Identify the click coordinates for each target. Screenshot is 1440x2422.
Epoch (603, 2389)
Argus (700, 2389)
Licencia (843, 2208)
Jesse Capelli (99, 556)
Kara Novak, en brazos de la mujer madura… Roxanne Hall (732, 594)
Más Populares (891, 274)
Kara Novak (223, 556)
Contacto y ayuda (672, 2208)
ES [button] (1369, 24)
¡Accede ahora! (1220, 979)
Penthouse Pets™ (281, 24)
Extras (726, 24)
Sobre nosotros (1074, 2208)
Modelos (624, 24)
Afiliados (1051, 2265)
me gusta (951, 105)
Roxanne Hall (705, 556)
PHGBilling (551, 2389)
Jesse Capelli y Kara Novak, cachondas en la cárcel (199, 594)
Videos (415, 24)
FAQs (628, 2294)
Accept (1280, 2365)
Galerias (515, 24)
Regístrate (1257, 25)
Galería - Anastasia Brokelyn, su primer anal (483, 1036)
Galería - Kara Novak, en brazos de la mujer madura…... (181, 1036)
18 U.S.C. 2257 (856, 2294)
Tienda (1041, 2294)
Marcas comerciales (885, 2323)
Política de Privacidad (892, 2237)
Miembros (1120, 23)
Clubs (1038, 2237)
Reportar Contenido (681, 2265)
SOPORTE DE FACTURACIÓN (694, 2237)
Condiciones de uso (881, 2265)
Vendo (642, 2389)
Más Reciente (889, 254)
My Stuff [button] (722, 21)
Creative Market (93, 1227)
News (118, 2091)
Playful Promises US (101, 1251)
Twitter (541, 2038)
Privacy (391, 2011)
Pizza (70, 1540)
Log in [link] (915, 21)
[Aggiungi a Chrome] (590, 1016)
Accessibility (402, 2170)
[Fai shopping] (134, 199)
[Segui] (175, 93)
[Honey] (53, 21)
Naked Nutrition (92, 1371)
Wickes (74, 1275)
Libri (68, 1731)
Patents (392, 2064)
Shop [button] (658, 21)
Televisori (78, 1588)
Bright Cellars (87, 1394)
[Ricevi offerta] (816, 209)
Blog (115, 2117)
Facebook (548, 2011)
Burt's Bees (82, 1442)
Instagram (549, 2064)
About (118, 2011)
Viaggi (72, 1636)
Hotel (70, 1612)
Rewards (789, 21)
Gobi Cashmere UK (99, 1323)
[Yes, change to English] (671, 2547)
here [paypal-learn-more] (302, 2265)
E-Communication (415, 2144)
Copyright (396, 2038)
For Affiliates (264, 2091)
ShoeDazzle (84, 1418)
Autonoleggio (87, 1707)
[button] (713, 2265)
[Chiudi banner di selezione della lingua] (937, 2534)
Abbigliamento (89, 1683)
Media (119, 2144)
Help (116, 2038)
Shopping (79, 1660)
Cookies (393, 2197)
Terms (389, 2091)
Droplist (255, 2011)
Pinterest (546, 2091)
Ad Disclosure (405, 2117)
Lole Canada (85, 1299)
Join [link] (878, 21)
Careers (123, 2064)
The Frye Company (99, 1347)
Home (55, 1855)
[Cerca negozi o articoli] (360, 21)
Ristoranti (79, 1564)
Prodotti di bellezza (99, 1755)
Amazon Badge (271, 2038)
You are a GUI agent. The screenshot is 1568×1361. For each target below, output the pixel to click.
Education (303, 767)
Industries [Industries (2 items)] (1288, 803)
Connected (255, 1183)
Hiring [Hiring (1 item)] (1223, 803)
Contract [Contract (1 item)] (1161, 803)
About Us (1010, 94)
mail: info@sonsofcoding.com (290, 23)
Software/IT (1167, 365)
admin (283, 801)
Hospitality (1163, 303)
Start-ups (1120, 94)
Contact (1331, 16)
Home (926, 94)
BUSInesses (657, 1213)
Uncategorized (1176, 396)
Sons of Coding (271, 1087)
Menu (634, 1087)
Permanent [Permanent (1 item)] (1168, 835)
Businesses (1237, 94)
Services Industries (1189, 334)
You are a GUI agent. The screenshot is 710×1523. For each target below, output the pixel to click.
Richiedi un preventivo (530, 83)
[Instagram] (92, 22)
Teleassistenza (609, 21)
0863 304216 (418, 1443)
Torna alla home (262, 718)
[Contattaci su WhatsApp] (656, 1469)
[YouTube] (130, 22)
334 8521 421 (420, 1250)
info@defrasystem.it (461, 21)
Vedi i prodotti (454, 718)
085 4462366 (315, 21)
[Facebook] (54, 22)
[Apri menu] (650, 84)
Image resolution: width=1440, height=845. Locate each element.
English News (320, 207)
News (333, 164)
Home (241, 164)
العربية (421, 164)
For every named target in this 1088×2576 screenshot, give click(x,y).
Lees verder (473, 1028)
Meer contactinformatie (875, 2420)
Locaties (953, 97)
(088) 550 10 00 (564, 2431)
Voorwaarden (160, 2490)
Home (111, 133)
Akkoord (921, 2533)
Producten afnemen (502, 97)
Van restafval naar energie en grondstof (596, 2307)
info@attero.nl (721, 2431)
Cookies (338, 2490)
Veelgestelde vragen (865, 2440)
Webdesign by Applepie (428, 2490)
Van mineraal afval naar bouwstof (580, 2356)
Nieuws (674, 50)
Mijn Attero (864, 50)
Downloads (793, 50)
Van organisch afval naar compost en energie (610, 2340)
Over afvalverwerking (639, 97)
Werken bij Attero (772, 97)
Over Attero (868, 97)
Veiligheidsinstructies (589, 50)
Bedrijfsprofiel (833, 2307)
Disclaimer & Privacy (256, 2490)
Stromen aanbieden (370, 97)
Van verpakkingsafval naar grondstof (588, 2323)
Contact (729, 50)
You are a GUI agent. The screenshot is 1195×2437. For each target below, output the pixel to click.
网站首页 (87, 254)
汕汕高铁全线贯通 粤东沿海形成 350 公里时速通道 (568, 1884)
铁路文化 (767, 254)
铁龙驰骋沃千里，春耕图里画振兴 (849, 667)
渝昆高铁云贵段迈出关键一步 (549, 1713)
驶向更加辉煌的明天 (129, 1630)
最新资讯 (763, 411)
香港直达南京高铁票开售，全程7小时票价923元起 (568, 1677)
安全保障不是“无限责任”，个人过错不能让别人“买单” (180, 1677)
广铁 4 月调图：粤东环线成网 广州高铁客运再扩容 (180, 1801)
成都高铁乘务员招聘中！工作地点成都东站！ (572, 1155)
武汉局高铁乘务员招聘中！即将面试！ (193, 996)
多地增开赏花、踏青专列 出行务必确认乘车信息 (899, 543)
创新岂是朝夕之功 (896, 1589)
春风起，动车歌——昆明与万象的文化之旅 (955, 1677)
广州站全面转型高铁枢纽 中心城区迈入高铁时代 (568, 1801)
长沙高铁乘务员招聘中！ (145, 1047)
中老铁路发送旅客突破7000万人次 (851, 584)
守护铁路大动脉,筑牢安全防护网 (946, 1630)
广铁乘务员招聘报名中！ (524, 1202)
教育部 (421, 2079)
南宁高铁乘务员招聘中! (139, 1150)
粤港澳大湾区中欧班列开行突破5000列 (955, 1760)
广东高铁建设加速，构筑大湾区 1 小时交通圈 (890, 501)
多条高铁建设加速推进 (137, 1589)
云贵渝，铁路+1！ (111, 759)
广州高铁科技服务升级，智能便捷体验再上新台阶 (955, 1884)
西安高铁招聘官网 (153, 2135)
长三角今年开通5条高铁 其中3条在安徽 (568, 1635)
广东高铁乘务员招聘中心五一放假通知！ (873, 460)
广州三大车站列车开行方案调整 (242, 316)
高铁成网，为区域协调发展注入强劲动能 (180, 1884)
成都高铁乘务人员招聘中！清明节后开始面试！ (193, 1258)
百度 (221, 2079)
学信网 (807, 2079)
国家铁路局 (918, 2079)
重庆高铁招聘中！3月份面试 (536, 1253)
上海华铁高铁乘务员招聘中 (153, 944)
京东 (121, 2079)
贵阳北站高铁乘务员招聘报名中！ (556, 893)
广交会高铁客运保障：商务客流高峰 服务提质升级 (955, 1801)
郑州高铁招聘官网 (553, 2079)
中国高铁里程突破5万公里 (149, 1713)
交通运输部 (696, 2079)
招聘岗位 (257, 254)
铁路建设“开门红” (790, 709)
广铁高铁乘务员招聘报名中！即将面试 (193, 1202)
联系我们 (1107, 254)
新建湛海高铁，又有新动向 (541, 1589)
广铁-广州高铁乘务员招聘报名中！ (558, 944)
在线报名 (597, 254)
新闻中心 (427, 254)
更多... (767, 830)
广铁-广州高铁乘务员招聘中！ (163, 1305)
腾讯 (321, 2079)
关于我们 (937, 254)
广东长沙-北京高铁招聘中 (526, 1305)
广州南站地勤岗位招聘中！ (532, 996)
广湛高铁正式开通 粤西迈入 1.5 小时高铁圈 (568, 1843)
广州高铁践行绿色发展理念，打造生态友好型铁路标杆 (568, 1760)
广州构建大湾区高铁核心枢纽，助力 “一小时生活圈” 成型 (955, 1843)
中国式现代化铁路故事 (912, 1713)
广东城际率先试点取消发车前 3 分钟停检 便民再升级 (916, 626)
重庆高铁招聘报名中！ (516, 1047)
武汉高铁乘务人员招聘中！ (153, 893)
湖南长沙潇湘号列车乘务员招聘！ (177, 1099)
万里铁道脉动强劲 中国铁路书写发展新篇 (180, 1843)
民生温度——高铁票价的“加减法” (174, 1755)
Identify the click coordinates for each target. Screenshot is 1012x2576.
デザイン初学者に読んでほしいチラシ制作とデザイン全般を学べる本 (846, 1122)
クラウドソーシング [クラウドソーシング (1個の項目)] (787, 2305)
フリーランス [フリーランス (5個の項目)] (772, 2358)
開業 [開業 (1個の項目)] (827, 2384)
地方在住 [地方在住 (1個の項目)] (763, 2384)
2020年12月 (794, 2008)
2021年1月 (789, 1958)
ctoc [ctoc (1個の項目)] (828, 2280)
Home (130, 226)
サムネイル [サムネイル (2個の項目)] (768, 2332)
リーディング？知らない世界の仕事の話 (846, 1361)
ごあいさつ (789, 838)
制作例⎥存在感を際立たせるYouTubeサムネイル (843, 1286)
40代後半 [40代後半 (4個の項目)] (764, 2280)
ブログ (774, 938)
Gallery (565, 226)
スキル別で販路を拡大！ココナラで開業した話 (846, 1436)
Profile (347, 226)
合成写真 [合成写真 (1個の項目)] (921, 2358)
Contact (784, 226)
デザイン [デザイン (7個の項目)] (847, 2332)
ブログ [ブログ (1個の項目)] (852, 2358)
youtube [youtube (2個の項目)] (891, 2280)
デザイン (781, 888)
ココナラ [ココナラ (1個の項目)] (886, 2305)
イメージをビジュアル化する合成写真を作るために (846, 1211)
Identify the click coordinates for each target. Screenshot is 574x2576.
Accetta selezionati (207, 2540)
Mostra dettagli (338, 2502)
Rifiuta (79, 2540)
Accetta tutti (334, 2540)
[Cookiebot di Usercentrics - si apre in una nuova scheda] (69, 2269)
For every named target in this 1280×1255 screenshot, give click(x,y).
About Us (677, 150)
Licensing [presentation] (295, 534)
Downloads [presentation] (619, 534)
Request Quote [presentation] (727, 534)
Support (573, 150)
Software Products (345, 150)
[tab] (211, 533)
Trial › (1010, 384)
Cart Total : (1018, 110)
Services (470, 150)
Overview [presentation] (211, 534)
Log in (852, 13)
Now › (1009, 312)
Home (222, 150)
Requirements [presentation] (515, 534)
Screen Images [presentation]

**Job**
Recast everything in the material from the line containing "イメージをビジュアル化する合成写真を作るために (846, 1211)" down to the line containing "Accetta tutti (334, 2540)", both included, as a Markdown table with the columns Row and Line. Number each row and leave out any blank lines.

**Result of the task**
| Row | Line |
|---|---|
| 1 | イメージをビジュアル化する合成写真を作るために (846, 1211) |
| 2 | Identify the click coordinates for each target. Screenshot is 574x2576. |
| 3 | Accetta selezionati (207, 2540) |
| 4 | Mostra dettagli (338, 2502) |
| 5 | Rifiuta (79, 2540) |
| 6 | Accetta tutti (334, 2540) |